[Saved data entries]

################

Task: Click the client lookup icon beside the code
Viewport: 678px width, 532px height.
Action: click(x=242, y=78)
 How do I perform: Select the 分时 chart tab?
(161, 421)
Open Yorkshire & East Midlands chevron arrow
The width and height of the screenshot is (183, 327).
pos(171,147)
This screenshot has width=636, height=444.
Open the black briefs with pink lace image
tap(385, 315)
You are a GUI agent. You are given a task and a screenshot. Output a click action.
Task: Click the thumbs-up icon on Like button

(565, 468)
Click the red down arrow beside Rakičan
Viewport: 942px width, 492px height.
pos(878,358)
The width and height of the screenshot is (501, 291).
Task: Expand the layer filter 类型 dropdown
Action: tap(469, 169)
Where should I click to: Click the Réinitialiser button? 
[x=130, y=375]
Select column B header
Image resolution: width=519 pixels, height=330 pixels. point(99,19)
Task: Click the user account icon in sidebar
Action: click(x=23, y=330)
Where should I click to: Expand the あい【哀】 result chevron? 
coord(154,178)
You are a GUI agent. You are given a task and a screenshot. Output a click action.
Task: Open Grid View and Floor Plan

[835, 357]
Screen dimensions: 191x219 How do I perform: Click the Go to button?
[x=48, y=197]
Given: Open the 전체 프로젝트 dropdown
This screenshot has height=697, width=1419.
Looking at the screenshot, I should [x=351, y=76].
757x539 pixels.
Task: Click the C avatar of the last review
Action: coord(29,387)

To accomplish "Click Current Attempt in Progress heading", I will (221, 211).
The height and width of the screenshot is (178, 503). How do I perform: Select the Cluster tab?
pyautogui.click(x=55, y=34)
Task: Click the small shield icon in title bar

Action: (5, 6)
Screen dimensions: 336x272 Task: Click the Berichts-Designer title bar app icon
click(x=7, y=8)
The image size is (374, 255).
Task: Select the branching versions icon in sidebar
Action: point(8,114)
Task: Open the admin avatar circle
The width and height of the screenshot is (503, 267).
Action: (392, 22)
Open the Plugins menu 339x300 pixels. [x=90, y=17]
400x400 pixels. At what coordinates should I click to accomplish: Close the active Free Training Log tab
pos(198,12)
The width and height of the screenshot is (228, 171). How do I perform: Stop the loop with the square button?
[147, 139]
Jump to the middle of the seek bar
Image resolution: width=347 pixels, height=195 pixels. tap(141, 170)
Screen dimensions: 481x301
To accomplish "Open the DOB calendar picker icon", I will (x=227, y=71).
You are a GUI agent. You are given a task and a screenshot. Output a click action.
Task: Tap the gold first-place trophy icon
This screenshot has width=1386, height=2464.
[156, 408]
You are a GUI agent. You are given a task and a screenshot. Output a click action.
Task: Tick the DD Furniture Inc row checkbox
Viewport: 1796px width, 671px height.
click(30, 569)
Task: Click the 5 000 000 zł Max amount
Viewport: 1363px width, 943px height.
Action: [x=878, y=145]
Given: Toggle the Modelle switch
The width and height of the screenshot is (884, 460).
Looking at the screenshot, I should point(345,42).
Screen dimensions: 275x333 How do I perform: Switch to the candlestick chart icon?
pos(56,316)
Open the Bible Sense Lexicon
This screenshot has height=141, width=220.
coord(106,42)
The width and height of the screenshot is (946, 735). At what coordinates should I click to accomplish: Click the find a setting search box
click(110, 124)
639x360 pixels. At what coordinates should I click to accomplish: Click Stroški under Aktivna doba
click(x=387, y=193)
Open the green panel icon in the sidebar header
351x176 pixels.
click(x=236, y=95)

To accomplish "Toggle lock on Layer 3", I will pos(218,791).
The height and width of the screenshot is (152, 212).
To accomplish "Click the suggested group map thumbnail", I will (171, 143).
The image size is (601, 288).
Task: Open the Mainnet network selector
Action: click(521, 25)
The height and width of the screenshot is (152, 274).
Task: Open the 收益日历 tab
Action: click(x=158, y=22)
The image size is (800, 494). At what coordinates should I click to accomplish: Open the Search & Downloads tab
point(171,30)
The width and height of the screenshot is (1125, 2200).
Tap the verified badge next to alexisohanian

################

[Prompt] Copy every line above without changes.

[Task output]
Task: Click the client lookup icon beside the code
Viewport: 678px width, 532px height.
Action: click(x=242, y=78)
 How do I perform: Select the 分时 chart tab?
(161, 421)
Open Yorkshire & East Midlands chevron arrow
The width and height of the screenshot is (183, 327).
pos(171,147)
This screenshot has width=636, height=444.
Open the black briefs with pink lace image
tap(385, 315)
You are a GUI agent. You are given a task and a screenshot. Output a click action.
Task: Click the thumbs-up icon on Like button

(565, 468)
Click the red down arrow beside Rakičan
Viewport: 942px width, 492px height.
pos(878,358)
The width and height of the screenshot is (501, 291).
Task: Expand the layer filter 类型 dropdown
Action: tap(469, 169)
Where should I click to: Click the Réinitialiser button? 
[x=130, y=375]
Select column B header
Image resolution: width=519 pixels, height=330 pixels. point(99,19)
Task: Click the user account icon in sidebar
Action: click(x=23, y=330)
Where should I click to: Expand the あい【哀】 result chevron? 
coord(154,178)
You are a GUI agent. You are given a task and a screenshot. Output a click action.
Task: Open Grid View and Floor Plan

[835, 357]
Screen dimensions: 191x219 How do I perform: Click the Go to button?
[x=48, y=197]
Given: Open the 전체 프로젝트 dropdown
This screenshot has height=697, width=1419.
Looking at the screenshot, I should [x=351, y=76].
757x539 pixels.
Task: Click the C avatar of the last review
Action: coord(29,387)

To accomplish "Click Current Attempt in Progress heading", I will (221, 211).
The height and width of the screenshot is (178, 503). How do I perform: Select the Cluster tab?
pyautogui.click(x=55, y=34)
Task: Click the small shield icon in title bar

Action: (5, 6)
Screen dimensions: 336x272 Task: Click the Berichts-Designer title bar app icon
click(x=7, y=8)
The image size is (374, 255).
Task: Select the branching versions icon in sidebar
Action: point(8,114)
Task: Open the admin avatar circle
The width and height of the screenshot is (503, 267).
Action: (392, 22)
Open the Plugins menu 339x300 pixels. [x=90, y=17]
400x400 pixels. At what coordinates should I click to accomplish: Close the active Free Training Log tab
pos(198,12)
The width and height of the screenshot is (228, 171). How do I perform: Stop the loop with the square button?
[147, 139]
Jump to the middle of the seek bar
Image resolution: width=347 pixels, height=195 pixels. tap(141, 170)
Screen dimensions: 481x301
To accomplish "Open the DOB calendar picker icon", I will (x=227, y=71).
You are a GUI agent. You are given a task and a screenshot. Output a click action.
Task: Tap the gold first-place trophy icon
This screenshot has width=1386, height=2464.
[156, 408]
You are a GUI agent. You are given a task and a screenshot. Output a click action.
Task: Tick the DD Furniture Inc row checkbox
Viewport: 1796px width, 671px height.
click(30, 569)
Task: Click the 5 000 000 zł Max amount
Viewport: 1363px width, 943px height.
Action: [x=878, y=145]
Given: Toggle the Modelle switch
The width and height of the screenshot is (884, 460).
Looking at the screenshot, I should point(345,42).
Screen dimensions: 275x333 How do I perform: Switch to the candlestick chart icon?
pos(56,316)
Open the Bible Sense Lexicon
This screenshot has height=141, width=220.
coord(106,42)
The width and height of the screenshot is (946, 735). At what coordinates should I click to accomplish: Click the find a setting search box
click(110, 124)
639x360 pixels. At what coordinates should I click to accomplish: Click Stroški under Aktivna doba
click(x=387, y=193)
Open the green panel icon in the sidebar header
351x176 pixels.
click(x=236, y=95)

To accomplish "Toggle lock on Layer 3", I will pos(218,791).
The height and width of the screenshot is (152, 212).
To accomplish "Click the suggested group map thumbnail", I will (171, 143).
The image size is (601, 288).
Task: Open the Mainnet network selector
Action: click(521, 25)
The height and width of the screenshot is (152, 274).
Task: Open the 收益日历 tab
Action: click(x=158, y=22)
The image size is (800, 494). At what coordinates should I click to accomplish: Open the Search & Downloads tab
point(171,30)
The width and height of the screenshot is (1125, 2200).
Tap the verified badge next to alexisohanian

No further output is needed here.